Un examen détaillé de cette contrainte nous permet de dégager un autre effet déjà attesté dans plusieurs parlers acadiens (Arrighi, Reference Arrighi2005; King et al., Reference King, LeBlanc and Grimm2018; Neumann-Holzschuh et Mitko, Reference Neumann-Holzschuh and Mitko2018), soit celui d’une attraction morphologique entre le gouverneur verbal et le verbe enchâssé. L’exemple en (6) montre le gouverneur falloir sélectionner le verbe aller conjugué au même temps verbal que lui.
Ceci nous amène à nous poser la même question que Poplack (Reference Poplack1990 : 35) s’est posée : Que font les personnes locutrices du FANENB lorsqu’elles ne sélectionnent pas le subjonctif?
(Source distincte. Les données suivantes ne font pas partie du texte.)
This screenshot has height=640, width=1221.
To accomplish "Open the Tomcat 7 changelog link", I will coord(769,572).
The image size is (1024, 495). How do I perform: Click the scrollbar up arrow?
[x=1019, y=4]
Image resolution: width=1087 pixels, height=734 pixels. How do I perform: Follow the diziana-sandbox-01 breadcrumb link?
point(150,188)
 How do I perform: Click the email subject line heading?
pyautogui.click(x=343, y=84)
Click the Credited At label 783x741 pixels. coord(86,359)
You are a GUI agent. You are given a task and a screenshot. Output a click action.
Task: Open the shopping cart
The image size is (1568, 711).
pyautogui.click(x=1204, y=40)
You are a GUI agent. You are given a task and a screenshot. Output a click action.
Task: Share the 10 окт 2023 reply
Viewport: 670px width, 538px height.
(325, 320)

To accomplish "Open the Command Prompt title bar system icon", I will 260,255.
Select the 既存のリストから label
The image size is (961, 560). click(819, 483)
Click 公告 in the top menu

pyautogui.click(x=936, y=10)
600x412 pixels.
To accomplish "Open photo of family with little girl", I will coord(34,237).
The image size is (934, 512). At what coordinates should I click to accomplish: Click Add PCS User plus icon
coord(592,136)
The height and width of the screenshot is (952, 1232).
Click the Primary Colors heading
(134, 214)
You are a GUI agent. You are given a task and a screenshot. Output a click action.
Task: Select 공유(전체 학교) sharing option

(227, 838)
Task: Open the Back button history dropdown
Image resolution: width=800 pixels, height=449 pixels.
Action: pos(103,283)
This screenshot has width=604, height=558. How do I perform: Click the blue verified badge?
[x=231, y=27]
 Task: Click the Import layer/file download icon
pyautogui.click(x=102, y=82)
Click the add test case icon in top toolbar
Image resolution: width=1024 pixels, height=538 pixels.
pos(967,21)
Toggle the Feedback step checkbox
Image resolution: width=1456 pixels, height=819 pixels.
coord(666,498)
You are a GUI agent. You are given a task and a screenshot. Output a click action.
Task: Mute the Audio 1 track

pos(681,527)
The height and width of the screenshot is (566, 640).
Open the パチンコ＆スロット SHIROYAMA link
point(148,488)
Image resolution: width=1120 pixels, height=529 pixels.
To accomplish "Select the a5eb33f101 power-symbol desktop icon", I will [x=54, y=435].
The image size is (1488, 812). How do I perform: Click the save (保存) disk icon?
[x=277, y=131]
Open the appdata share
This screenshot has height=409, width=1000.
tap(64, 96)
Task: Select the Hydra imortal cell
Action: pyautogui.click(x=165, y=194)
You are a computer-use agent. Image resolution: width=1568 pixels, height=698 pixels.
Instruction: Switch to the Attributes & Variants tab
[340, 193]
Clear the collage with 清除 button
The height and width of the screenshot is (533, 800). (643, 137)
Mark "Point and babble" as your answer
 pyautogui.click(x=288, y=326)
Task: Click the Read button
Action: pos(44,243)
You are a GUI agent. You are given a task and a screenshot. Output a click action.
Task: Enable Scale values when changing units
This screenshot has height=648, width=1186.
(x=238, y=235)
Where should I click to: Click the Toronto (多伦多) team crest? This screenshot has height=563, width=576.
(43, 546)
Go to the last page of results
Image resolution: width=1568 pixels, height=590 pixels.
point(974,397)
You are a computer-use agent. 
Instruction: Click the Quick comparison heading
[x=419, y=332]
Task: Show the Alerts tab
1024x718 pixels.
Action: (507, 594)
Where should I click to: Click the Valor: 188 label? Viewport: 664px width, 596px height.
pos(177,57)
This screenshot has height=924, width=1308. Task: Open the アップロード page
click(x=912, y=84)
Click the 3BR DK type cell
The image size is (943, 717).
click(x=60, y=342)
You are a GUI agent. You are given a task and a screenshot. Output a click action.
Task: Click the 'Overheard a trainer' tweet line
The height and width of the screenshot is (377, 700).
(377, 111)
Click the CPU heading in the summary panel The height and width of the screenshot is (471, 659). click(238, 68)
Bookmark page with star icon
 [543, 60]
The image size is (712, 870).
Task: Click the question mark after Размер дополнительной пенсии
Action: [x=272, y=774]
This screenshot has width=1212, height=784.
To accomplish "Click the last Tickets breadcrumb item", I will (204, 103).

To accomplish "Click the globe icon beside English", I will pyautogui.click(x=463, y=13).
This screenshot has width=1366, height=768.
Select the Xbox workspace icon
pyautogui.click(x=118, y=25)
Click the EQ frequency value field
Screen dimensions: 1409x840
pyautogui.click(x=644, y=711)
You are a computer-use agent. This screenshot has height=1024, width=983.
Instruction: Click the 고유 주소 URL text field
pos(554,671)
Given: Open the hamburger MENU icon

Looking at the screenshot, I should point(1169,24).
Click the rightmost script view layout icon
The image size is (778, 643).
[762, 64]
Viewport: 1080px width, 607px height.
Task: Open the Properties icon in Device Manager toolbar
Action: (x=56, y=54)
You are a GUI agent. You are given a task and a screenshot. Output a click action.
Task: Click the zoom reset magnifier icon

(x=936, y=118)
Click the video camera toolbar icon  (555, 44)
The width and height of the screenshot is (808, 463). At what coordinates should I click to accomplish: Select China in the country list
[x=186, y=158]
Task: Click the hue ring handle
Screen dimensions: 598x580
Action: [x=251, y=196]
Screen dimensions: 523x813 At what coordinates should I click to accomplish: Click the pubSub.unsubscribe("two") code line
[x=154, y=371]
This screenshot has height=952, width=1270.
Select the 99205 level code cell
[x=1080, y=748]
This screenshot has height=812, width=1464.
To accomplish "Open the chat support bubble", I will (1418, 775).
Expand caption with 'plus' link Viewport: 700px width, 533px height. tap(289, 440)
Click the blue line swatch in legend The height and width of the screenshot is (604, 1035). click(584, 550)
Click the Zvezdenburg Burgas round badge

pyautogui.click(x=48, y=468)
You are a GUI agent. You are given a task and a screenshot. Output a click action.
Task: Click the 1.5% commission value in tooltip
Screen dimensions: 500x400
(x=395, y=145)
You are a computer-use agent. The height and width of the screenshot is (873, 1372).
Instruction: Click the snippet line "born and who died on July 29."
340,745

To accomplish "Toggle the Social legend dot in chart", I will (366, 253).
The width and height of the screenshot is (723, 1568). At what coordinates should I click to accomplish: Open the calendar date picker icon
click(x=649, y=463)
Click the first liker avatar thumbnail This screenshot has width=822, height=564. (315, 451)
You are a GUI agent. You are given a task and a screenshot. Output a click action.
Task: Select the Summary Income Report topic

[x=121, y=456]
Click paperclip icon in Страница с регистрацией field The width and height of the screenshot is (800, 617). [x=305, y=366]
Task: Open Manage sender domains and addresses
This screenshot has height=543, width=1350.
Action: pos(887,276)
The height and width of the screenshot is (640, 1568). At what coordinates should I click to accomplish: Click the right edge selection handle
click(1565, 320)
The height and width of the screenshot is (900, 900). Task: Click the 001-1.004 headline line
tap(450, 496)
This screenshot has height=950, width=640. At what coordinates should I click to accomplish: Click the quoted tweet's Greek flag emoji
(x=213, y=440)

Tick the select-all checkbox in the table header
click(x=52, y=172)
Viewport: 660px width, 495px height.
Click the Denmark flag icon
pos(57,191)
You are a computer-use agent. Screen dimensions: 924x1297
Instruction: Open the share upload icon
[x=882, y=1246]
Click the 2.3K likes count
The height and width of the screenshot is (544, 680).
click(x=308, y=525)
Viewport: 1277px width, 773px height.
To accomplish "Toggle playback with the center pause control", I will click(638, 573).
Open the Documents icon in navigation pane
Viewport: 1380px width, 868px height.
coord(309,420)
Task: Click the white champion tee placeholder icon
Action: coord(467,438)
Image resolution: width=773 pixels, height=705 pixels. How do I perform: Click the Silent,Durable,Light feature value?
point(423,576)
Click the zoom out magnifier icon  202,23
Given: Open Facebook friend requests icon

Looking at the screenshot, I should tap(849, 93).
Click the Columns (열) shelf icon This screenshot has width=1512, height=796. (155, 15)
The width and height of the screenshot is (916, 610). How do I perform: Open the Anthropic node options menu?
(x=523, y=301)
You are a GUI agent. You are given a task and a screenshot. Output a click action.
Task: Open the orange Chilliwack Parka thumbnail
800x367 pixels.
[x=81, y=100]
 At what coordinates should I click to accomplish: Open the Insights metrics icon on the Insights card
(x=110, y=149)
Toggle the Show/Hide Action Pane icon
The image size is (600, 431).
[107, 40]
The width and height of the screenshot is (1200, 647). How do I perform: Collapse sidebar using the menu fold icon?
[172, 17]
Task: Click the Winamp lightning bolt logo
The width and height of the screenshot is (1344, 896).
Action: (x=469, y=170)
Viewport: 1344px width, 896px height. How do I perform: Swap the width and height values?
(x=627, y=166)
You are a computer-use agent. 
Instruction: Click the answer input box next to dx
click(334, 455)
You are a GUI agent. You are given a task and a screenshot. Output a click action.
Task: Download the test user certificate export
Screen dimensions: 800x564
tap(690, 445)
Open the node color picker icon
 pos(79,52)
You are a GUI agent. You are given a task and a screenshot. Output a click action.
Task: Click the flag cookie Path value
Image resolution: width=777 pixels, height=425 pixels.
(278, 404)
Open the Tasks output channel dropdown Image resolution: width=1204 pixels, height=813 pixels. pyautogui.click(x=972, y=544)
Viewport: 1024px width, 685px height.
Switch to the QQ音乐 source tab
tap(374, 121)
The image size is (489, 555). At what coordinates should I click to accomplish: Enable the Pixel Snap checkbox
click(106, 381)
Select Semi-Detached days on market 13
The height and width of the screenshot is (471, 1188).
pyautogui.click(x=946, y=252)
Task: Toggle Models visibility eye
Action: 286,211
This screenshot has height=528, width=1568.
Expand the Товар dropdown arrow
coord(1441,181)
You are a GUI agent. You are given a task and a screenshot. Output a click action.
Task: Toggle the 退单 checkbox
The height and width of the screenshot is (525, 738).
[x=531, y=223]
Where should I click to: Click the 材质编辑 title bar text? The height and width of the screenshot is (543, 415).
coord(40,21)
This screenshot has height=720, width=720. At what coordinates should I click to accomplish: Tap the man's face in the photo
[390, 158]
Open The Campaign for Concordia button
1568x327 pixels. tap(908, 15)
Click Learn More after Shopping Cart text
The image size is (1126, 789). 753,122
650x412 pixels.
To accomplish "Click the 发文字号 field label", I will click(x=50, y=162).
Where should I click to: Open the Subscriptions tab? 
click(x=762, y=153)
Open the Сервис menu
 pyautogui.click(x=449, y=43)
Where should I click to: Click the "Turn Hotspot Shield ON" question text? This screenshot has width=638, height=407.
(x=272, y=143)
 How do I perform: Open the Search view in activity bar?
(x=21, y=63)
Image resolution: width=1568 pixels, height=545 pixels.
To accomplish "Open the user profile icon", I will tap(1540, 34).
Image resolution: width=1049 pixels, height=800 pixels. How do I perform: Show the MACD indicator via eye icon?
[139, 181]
En d’autres mots, y a-t-il des règles implicites partagées par les membres de cette communauté lorsqu’ils utilisent un gouverneur verbal à un temps quelconque? Pour y répondre, nous avons quantifié l’attraction morphologique entre le temps grammatical de la principale et celui de la subordonnée et les avons croisés entre eux.
Les résultats présentés au tableau 3 montrent que la moitié des occurrences conjuguées à l’imparfait (49%) et au conditionnel (51%) sont impliquées dans un processus d’attraction morphologique. Cette attraction fait en sorte qu’il est plus difficile pour le subjonctif d’être sélectionné lorsque le gouverneur verbal en question est conjugué à ces deux temps verbaux. Ceci permet de remettre en doute l’hypothèse que le subjonctif soit productif pour les gouverneurs verbaux en FANENB étant donné que ce patron « est purement syntaxique, et nullement lié au rôle ‘sémantique’ du subjonctif » (Poplack, Reference Poplack1990 : 25).
Parmi les autres contraintes qui contribuent à la sélection du subjonctif, on trouve la présence du complémenteur que ainsi que la nature de la phrase. Dans le premier cas, nous considérons ce résultat comme un simple effet de subordination. Le fait que le complémenteur serve à la construction des subordonnées complétives et qu’il s’adjoigne également aux locutions conjonctives telles que pour que (où le subjonctif est très souvent prescrit et attesté) témoigne de leur association étroite. La nature de la phrase constitue en revanche une contrainte de type sémantique. Les phrases non-affirmatives de type interrogatif et négatif ont le potentiel de faire part d’une incertitude ou d’un engagement négatif sur le contenu de la subordonnée. Cependant, près des deux tiers des phrases interrogatives et négatives répertoriées dans ces données (61%, N=111/183) sont représentées par falloir et vouloir, ce qui confirme encore une fois l’effet lexical important exercé par ces deux gouverneurs. Ce sont par ailleurs les phrases affirmatives qui favorisent cette sélection; un résultat à l’encontre de l’association prétendue du subjonctif avec l’irréalité. Il ne nous est pas possible ici non plus de soutenir une interprétation sémantique à la sélection du subjonctif.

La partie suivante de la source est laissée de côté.